The impact this network shortfall will have on overall company growth could be severe, according to Dr Richard Windsor, communications equipment analyst at Nomura Holdings Inc. “The problem is that now Networks is loss making, it is destroying value attributable to Nokia Mobile Phones and is further damaging sentiment,” he writes in an email to Unstrung. Worse still for Nokia, he cites Alcatel SA (NYSE: ALA; Paris: CGEP:PA) as looking “increasingly attractive” to investors, as it has “double-digit margins in infrastructure to fall back on, and is less exposed to this industry as a sub-sector.”
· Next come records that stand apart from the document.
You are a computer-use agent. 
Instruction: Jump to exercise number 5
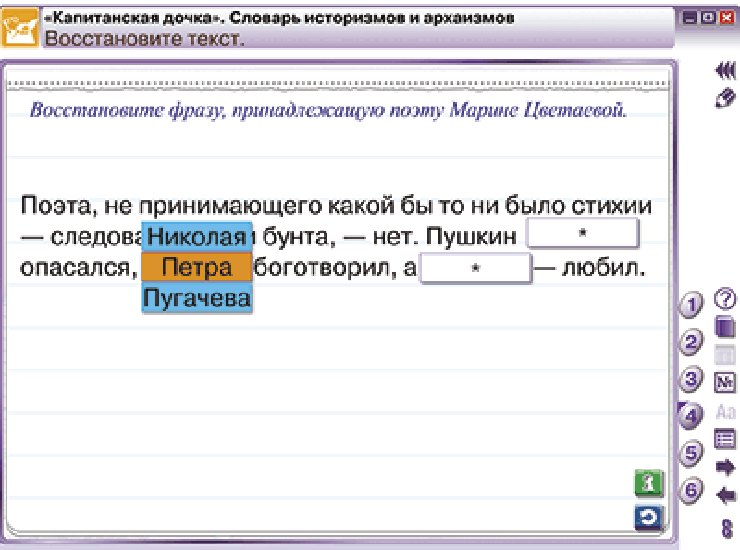(691, 453)
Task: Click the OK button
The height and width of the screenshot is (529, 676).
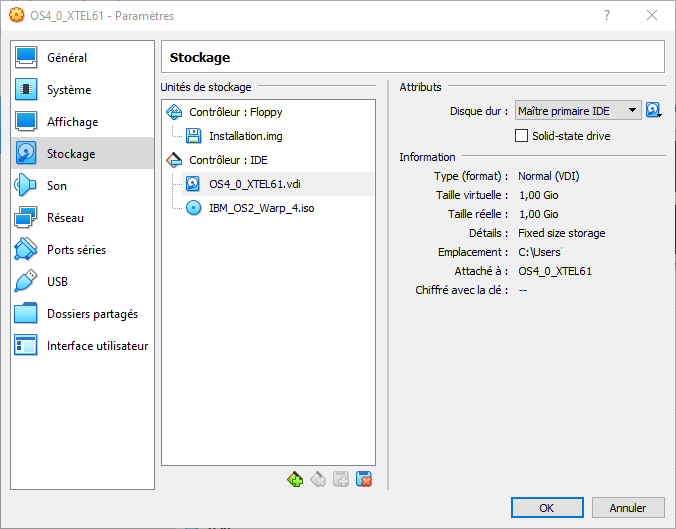Action: point(546,508)
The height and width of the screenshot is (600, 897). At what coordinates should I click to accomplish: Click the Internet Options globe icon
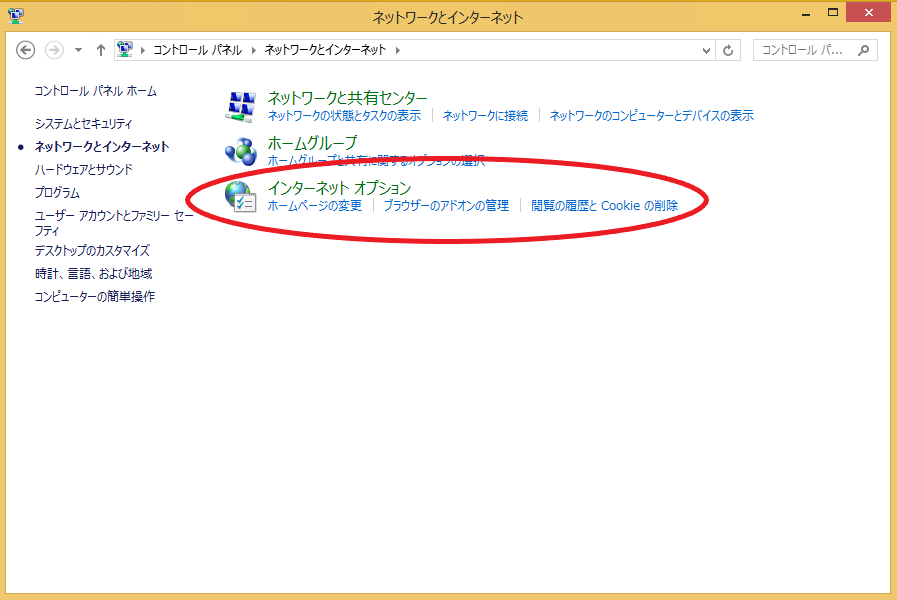point(241,197)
March has been a month Nokia will be keen to forget. Last week it announced it had terminated its partnership with the BlueTel Group of companies with immediate effect (see Nokia Dumps Euro Partner). It will be hoping that yesterday’s wideband-CDMA deal with Huawei Technologies Co. Ltd. will give it something to smile about as it attempts to make inroads into an uncertain Chinese 3G market (see Nokia & Huawei Ink Dull Deal).
Given today’s news, its network business certainly needs something to celebrate.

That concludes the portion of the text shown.